Would you print the full listing word for word?
──────── MATERIAL FOR THE TASK
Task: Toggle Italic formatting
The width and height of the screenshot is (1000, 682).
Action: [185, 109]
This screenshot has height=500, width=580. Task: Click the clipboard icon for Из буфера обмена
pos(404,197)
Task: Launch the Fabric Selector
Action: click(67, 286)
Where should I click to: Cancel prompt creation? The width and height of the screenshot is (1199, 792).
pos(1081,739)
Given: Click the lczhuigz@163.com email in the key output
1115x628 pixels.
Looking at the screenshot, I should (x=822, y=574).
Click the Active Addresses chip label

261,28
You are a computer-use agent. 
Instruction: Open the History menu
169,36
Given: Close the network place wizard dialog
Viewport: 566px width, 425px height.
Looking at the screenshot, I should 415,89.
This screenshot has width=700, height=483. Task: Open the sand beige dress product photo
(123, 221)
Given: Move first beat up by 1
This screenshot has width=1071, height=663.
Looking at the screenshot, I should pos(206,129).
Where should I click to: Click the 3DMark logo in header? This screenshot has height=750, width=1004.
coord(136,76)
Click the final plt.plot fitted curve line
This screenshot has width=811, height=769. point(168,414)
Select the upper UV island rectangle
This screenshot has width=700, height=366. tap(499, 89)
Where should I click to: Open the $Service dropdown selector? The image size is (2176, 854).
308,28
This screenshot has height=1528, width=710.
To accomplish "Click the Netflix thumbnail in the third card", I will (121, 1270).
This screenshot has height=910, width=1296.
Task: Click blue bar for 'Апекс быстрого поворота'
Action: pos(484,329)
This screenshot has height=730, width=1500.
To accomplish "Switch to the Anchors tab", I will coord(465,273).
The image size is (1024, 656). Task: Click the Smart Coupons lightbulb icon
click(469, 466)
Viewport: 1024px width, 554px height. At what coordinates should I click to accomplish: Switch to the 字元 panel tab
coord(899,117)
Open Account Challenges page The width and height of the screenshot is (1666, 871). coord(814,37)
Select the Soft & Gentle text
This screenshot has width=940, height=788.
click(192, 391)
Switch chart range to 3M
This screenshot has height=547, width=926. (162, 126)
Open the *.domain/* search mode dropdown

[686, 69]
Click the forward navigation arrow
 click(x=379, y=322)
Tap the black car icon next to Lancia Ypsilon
────────────────
■ **ANSWER TO THE PROBLEM**:
Task: Toggle Italic formatting
The width and height of the screenshot is (1000, 682).
Action: [185, 109]
This screenshot has height=500, width=580. Task: Click the clipboard icon for Из буфера обмена
pos(404,197)
Task: Launch the Fabric Selector
Action: click(67, 286)
Where should I click to: Cancel prompt creation? The width and height of the screenshot is (1199, 792).
pos(1081,739)
Given: Click the lczhuigz@163.com email in the key output
1115x628 pixels.
Looking at the screenshot, I should (x=822, y=574).
Click the Active Addresses chip label

261,28
You are a computer-use agent. 
Instruction: Open the History menu
169,36
Given: Close the network place wizard dialog
Viewport: 566px width, 425px height.
Looking at the screenshot, I should 415,89.
This screenshot has width=700, height=483. Task: Open the sand beige dress product photo
(123, 221)
Given: Move first beat up by 1
This screenshot has width=1071, height=663.
Looking at the screenshot, I should pos(206,129).
Where should I click to: Click the 3DMark logo in header? This screenshot has height=750, width=1004.
coord(136,76)
Click the final plt.plot fitted curve line
This screenshot has width=811, height=769. point(168,414)
Select the upper UV island rectangle
This screenshot has width=700, height=366. tap(499, 89)
Where should I click to: Open the $Service dropdown selector? The image size is (2176, 854).
308,28
This screenshot has height=1528, width=710.
To accomplish "Click the Netflix thumbnail in the third card", I will (121, 1270).
This screenshot has height=910, width=1296.
Task: Click blue bar for 'Апекс быстрого поворота'
Action: pos(484,329)
This screenshot has height=730, width=1500.
To accomplish "Switch to the Anchors tab", I will coord(465,273).
The image size is (1024, 656). Task: Click the Smart Coupons lightbulb icon
click(469, 466)
Viewport: 1024px width, 554px height. At what coordinates should I click to accomplish: Switch to the 字元 panel tab
coord(899,117)
Open Account Challenges page The width and height of the screenshot is (1666, 871). coord(814,37)
Select the Soft & Gentle text
This screenshot has width=940, height=788.
click(192, 391)
Switch chart range to 3M
This screenshot has height=547, width=926. (162, 126)
Open the *.domain/* search mode dropdown

[686, 69]
Click the forward navigation arrow
 click(x=379, y=322)
Tap the black car icon next to Lancia Ypsilon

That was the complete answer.